Deborah Patsch
EAWAG & ETHZ, Switzerland
Scientific Tracks Abstracts: J Microb Biochem Technol
Microbial communities perform functions that provide crucial services to ecosystems and human society in wastewater they detoxify pollutants and consume environmental nutrients, thus mitigating the potentially deleterious effects of these chemicals on ecosystems and human health. However the role of community composition and biodiversity to perform these functions has not been clearly understood. We are therefore addressing a critical and unresolved ecological question: When are community composition and biodiversity important for the provision of a particular ecosystem function and when are they not? We hypothesize that community composition and biodiversity are more important for rare ecosystem functions than for common ecosystem functions. If an ecosystem function is rare, then differences or changes in community composition could have profound effects on the biotransformation rate of that function. In contrast, if an ecosystem function is common, then differences or changes in community composition are unlikely to have an effect on that function. We addressed this knowledge gap with an extensive study, measuring the kinetics of 95 different ecosystem functions for 35 different wastewater treatment plant communities.
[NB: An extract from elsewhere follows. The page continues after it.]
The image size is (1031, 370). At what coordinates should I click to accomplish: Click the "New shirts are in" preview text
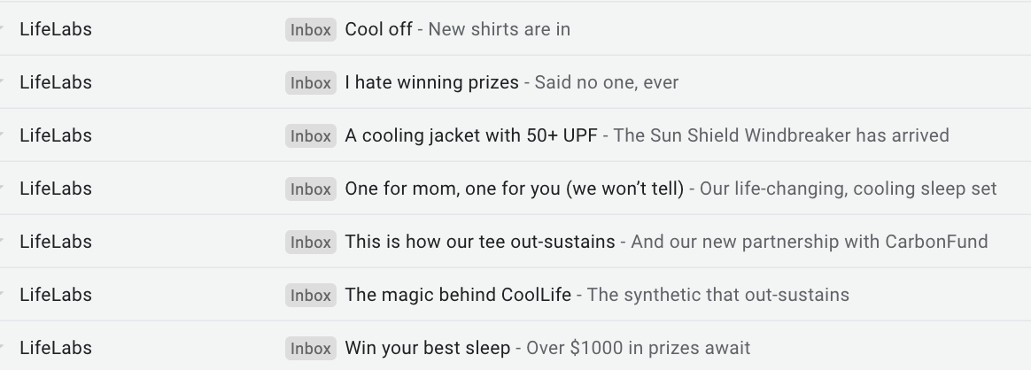click(x=499, y=29)
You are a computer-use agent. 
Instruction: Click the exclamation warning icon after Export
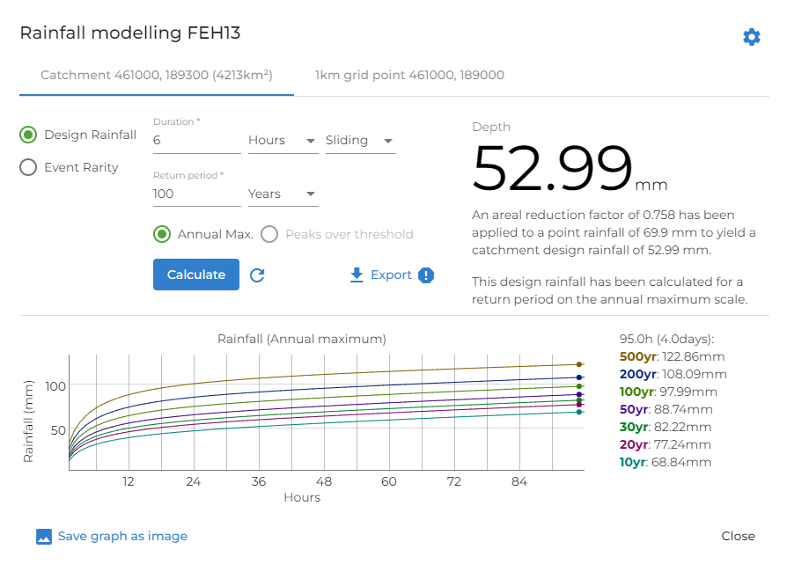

We then correlated their performance with their taxonomic and functional biodiversity levels, which were determined through metagenomic and metatranscriptomic approaches.
Deborah Patsch has completed her Bachelors in Molecular Biology at the University of Graz, Austria and completed her Master’s studies at Southern Illinois University of Carbondale, USA. She is currently pursuing PhD as a Marie Curie Fellow at ETH Zurich and Eawag where she focuses her research on microbial ecology related topics.